Мистер Вормвуд пришел к заключению, что если с головы не снимается шляпа, то самое худшее — это то, что в ней приходится спать. Невозможно удобно устроиться на подушке.
— Да прекрати же ты ворочаться, — сказала ему жена после того, как он целый час крутился и вертелся. — К утру она будет сидеть свободно, а потом легко сама сползет.
Но и к утру она не сидела свободно и не желала сползать.

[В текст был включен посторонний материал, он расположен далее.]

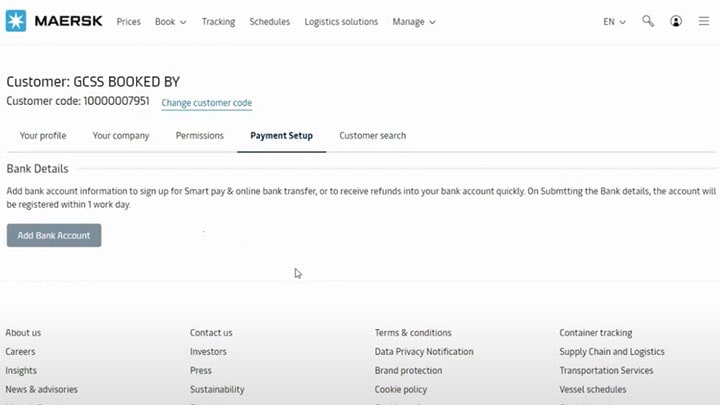The image size is (720, 405).
Task: Open the search magnifier icon
Action: pos(648,21)
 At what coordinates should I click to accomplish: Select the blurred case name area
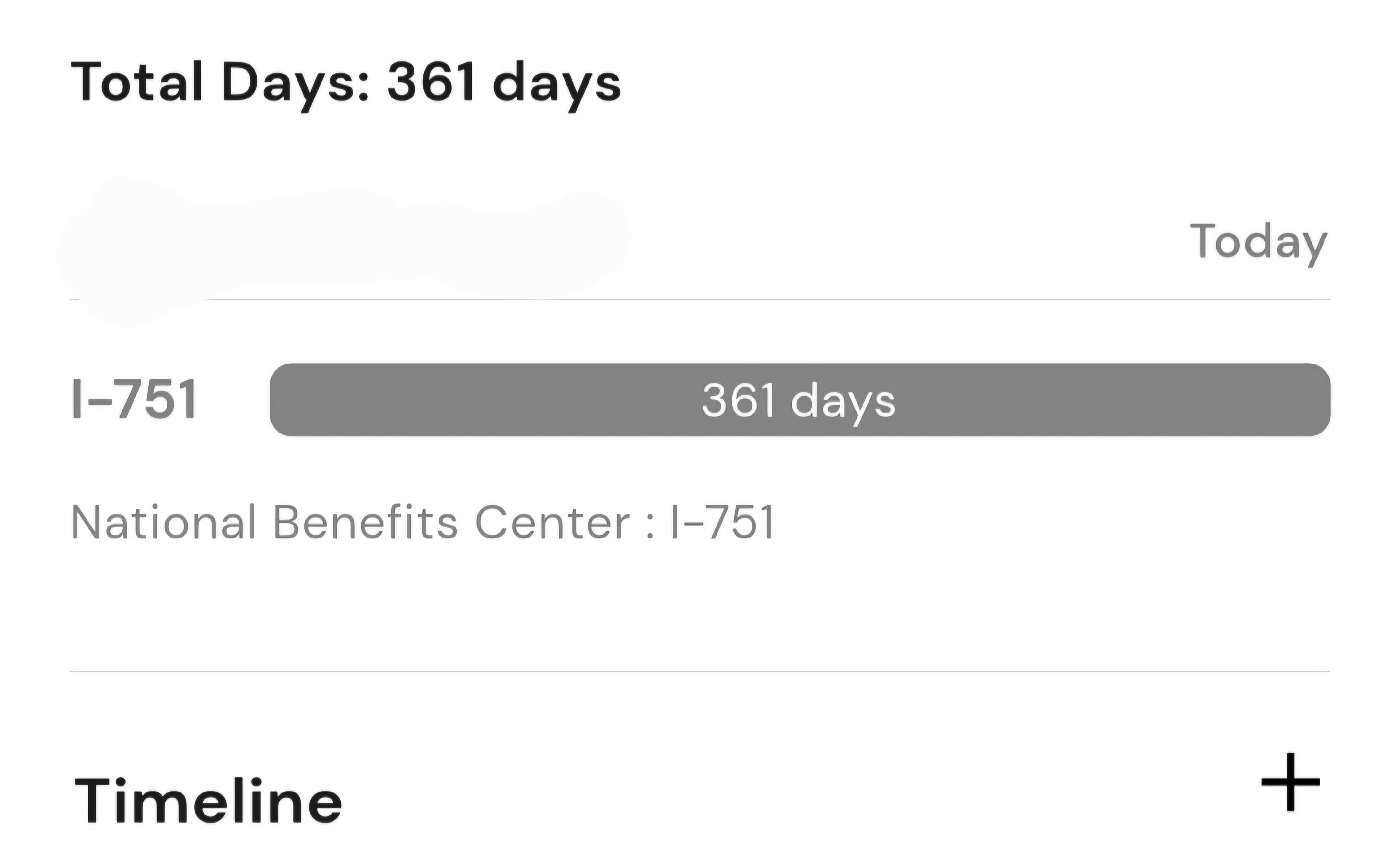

Тогда миссис Вормвуд взяла ножницы и срезала эту штуку с его головы по кусочкам, начиная с тульи и переходя к полям. Там, где шляпа прилипла к волосам, ей пришлось срезать волосы до самой кожи, так что в результате вокруг головы образовалось лысое белое кольцо, и он сделался похожим на монаха. А на лбу, где шляпа прилипла прямо к коже, осталось целое множество коричневых лоскутков, которые никаким количеством воды нельзя было смыть.
За завтраком Матильда сказала ему:
— Ты должен убрать эти кусочки со лба, папочка. Глядя на тебя, можно подумать, будто по тебе ползают какие-то маленькие коричневые насекомые. Люди могут подумать, что у тебя вши.
— Замолчи! — рявкнул отец. — Захлопни свой поганый рот!